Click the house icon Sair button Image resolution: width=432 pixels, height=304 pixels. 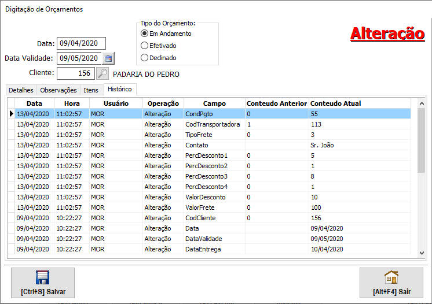point(391,283)
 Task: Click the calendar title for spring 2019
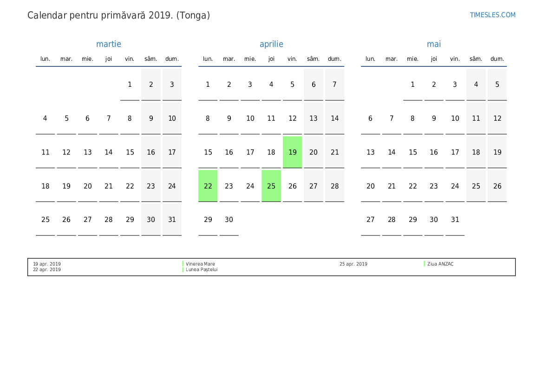(x=118, y=15)
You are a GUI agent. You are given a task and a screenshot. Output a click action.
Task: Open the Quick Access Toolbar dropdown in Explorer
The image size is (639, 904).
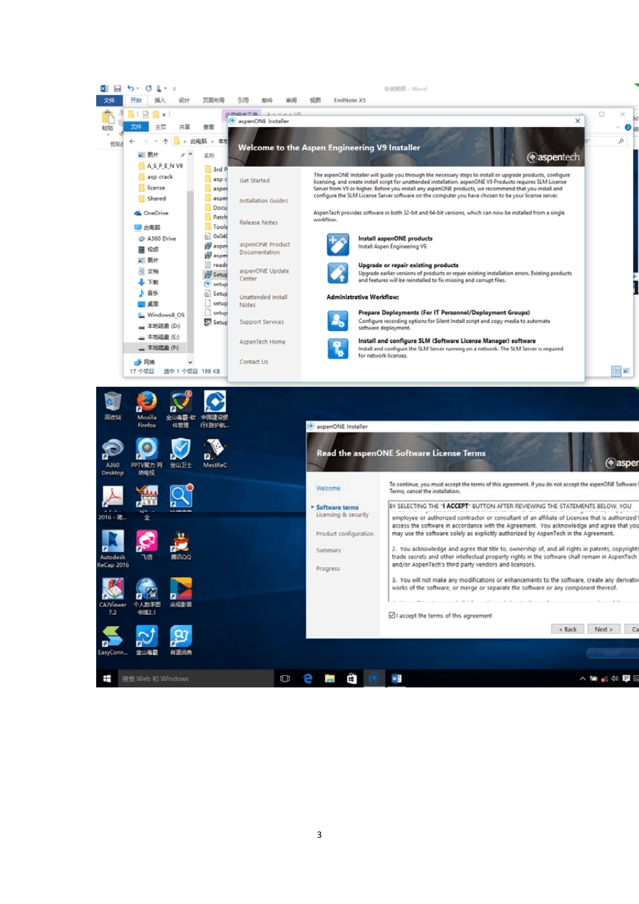point(164,114)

# WORK INSTRUCTION
Pictures stay out; reproduce exactly the lines from the one containing "Task: Click the" through the end of the data.

# OUTPUT FOR THIS TASK
 Task: Click the calendar title for spring 2019
(x=118, y=15)
You are a GUI agent. You are given a task and a screenshot. Output a click action.
Task: Open the Quick Access Toolbar dropdown in Explorer
The image size is (639, 904).
point(164,114)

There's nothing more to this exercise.